Saturday, July 20, 2013

Bias In Anthropology

I have just finished War Before Civilization by Lawrence Keeley (there will be a post on that later today), who accuses any number of anthropologists of misreading the data in accordance with their philosophical biases.  I mention again, this level of scathe occurs more frequently than I expected among anthropologists.

(I mentioned this to my brother who assured me that the average faculty meeting does not even rise to that level of discussing academic topics, even poorly and viciously. That would be a relief.)

Yet I should expect it. In the physical sciences, in math or in much of engineering, the implications for how we should live are usually remote.  People might have something personal tied up in whether the ideas they have been announcing have turned out to be true or their career has been largely wasted, but that it is largely pride. The answers don't greatly impact how one should vote, or whether to have children, or how much responsibility we have to others.  At most, they have some philosophical or theological implications, which in turn might influence whether one believes in a god, and what kind.  But even this is usually oversold, raising no new questions but merely asking the old ones in more complicated ways.

Perhaps physicists and the occasional mathematician gets overexcited by this and just have to write a book on the topic because they feel left out.  All the biologists and sociologists get to play with the fun questions, why not us?

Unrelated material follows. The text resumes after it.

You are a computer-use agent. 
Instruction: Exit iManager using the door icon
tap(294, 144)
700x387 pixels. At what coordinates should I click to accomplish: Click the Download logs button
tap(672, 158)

Climate and nutrition become political topics because they involve themselves with the questions of how people are supposed to live.  It quickly becomes apparent that the disputants are not merely arguing data, they are contending for one side or the other in the grand questions of what Society is supposed to do, or what Humankind is all about.

We used to have a lot more of that in mental health.  The long reign of the Freudians and their cousins was coming to an end, replaced by what was then sneeringly called the Medical Model, which was armed with medications which actually did relieve the symptoms of some people. It now appears that an entire century's trend in psychology grew up mostly because intellectuals in Europe, then America, wanted desperately to believe that it was all about secret sexual desires. Which is much more fun to talk about than receptors, eh?

That wasn't the work of a few psychiatrists, BTW.  That idea became dominant because people wanted it to. The culture wanted something like that, and so it was given to them.  This involved ignoring what was already known, and setting human understanding back by decades, but what is that, compared to being a Kinsey, hailed as a scientist while sponsoring the molestation of children, and giving your own sexual practices cultural justification?

4 comments:

james said...

Is the Keeley book related to the BBC story? I hadn't tracked down the Finnish report, but BBC's summary sounded like "before people assembled in large groups they didn't have wars, just fights between small groups." Or something like that.

Subjects like cold fusion aside, the physicists I've hung around with have generally used fairly polite language when warning of recto-crainial insertions. Or muted their end of the conference call and laughed. "Nonsense" is usually the worst.

I think you're right--these arguments are career-level stuff, but they have no implications for how we ought to live our lives (or compel our neighbors to live theirs).

Assistant Village Idiot said...

The BBC story is a perfect lead in for my post. Thanks.

Sam L. said...

I've read comments that the fiercest faculty/academic battles are fought over some of the smallest things.

And Freud must have been highly obsessed with sex. (Most all of us are greatly interested, but not obsessed, or so we think.)

james said...

Parkinson's Law chapter 3 is a classic on the fighting of fierce battles over small stakes.